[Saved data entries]

=-=-=

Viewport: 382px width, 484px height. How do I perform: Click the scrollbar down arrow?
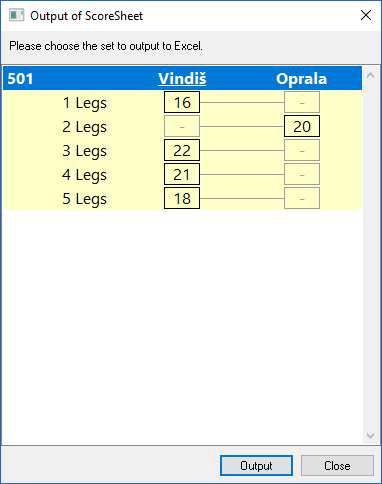(370, 436)
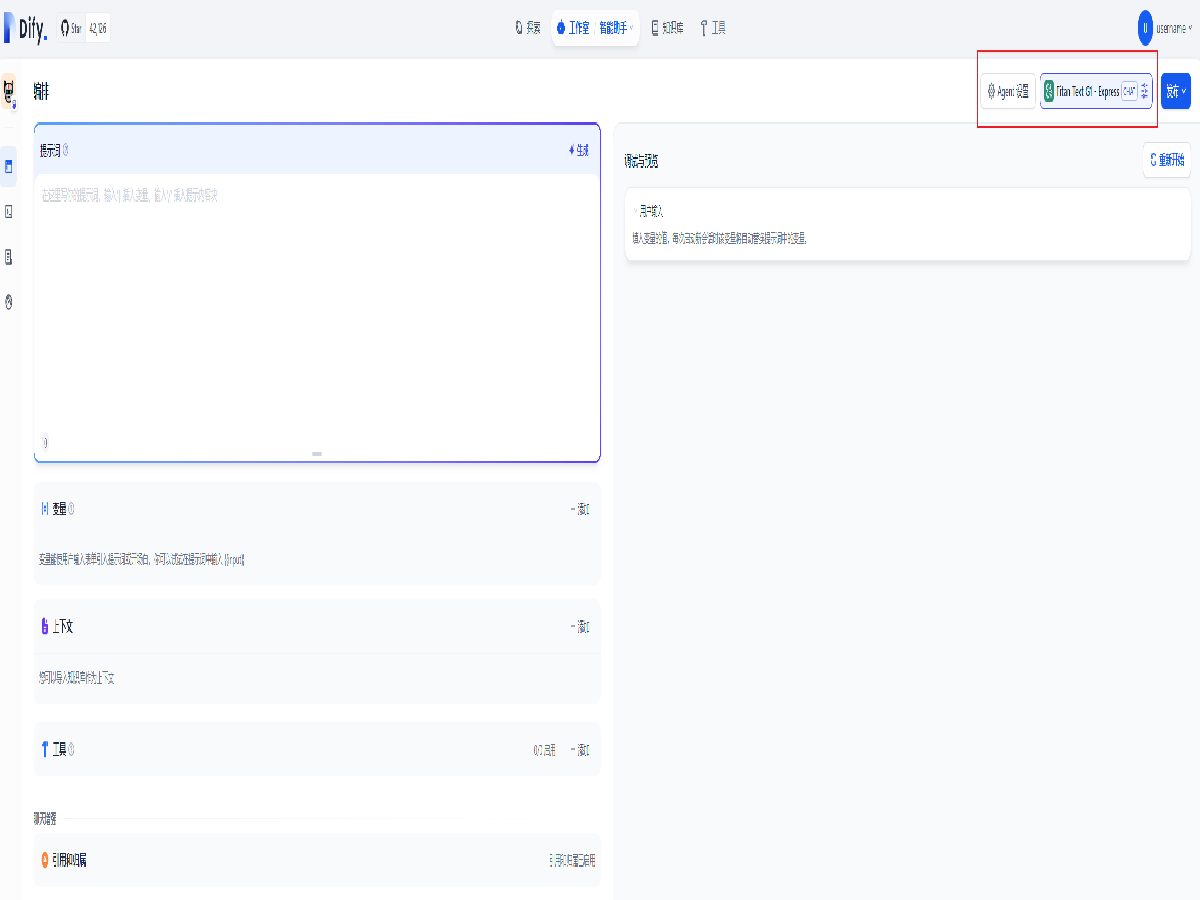The image size is (1200, 900).
Task: Open the 工具 Tools tab in top navigation
Action: pyautogui.click(x=713, y=28)
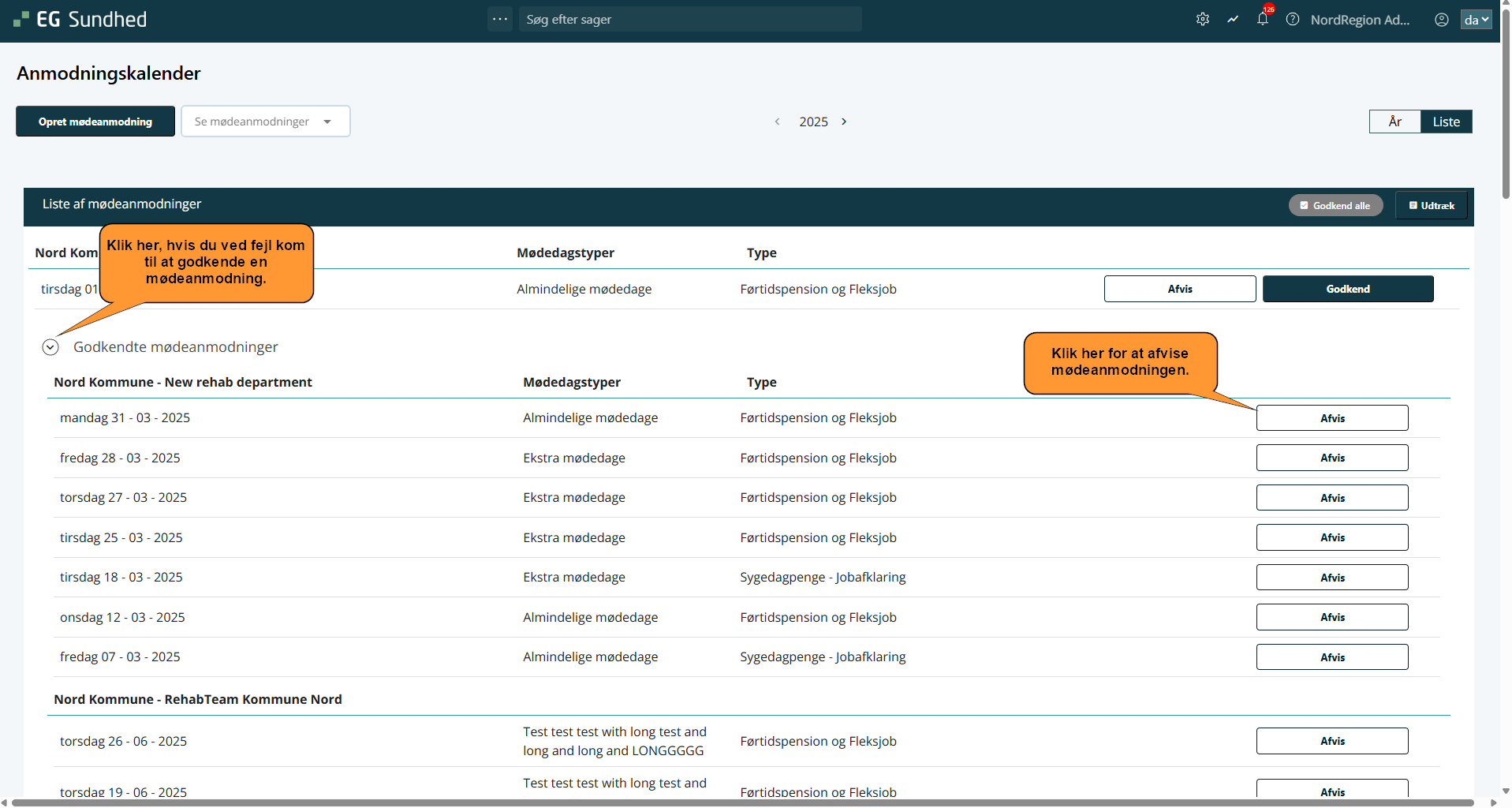Go to previous year before 2025
Viewport: 1512px width, 808px height.
pos(777,122)

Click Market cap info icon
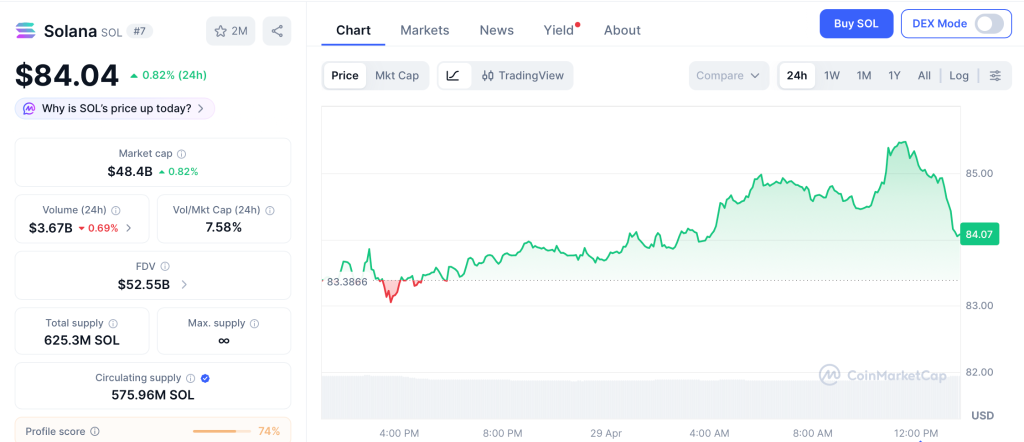[181, 154]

=-=-=

• _What is being asked_
Copy out the preceding entries without a single change, leaving out the pictures.

• _Reply to the exercise_
Viewport: 382px width, 484px height. How do I perform: Click the scrollbar down arrow?
(370, 436)
The image size is (1200, 900).
Task: Open the 工具 Tools tab in top navigation
Action: pyautogui.click(x=713, y=28)
Go to previous year before 2025
Viewport: 1512px width, 808px height.
pos(777,122)

Click Market cap info icon
[181, 154]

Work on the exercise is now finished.